◆ **Exercise prompt**:
Copy every line of the following data that includes the string "Piano".

◆ **Pixel coordinate grounding data**:
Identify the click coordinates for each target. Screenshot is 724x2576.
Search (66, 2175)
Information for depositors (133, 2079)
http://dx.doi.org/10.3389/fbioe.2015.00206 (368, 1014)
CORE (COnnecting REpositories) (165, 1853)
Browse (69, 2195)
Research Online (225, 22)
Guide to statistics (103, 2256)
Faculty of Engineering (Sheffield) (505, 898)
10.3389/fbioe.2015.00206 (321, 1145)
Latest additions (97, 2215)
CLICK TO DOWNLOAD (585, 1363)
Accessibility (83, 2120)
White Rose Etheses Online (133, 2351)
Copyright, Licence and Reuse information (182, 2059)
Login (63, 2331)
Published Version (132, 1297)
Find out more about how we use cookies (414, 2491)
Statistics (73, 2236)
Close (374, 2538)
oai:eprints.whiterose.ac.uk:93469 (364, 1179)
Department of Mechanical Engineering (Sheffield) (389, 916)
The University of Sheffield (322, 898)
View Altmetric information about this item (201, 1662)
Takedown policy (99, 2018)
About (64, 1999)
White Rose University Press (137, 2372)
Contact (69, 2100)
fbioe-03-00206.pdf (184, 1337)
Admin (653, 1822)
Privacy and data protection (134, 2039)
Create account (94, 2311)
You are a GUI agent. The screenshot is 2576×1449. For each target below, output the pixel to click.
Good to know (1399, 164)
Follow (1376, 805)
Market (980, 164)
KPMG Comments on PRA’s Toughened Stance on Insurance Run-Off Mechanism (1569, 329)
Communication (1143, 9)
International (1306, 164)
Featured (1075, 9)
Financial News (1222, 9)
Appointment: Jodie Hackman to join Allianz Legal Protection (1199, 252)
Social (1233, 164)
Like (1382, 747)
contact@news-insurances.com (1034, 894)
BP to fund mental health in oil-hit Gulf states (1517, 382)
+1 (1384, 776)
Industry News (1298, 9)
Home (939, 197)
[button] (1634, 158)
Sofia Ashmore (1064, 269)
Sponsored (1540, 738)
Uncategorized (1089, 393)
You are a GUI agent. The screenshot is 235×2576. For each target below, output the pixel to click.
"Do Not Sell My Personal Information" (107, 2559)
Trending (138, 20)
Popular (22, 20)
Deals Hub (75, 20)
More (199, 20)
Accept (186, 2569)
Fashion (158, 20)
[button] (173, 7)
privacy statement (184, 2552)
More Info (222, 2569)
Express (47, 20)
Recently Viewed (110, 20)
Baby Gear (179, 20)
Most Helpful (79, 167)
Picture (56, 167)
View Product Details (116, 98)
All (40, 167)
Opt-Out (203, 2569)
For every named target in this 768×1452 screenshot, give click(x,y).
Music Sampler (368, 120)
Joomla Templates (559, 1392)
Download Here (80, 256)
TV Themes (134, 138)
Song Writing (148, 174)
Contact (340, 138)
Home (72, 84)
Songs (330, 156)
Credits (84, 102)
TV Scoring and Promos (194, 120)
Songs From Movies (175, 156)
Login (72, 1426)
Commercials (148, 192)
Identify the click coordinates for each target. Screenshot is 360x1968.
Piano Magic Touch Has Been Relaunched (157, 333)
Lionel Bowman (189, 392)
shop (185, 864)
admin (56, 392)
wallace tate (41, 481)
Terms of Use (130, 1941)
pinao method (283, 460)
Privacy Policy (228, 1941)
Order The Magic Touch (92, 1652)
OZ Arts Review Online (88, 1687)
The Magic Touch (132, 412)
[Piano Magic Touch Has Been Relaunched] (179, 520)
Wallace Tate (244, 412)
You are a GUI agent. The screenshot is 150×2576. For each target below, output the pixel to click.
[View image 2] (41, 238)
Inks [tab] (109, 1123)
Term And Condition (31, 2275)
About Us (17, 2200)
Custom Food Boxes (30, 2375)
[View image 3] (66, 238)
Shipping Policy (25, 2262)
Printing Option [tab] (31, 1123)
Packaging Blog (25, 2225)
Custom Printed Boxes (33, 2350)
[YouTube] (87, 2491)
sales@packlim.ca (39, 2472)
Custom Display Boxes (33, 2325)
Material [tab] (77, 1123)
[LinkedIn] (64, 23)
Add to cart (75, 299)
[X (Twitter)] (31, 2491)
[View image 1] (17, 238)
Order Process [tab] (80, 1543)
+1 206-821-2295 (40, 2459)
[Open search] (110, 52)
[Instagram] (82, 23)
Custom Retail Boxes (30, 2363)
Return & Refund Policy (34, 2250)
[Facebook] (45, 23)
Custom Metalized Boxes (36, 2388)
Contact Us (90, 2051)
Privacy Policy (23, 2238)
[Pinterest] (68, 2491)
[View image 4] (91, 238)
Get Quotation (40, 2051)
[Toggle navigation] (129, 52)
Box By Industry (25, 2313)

◆ **Response to this task**:
Piano Magic Touch Has Been Relaunched (157, 333)
[Piano Magic Touch Has Been Relaunched] (179, 520)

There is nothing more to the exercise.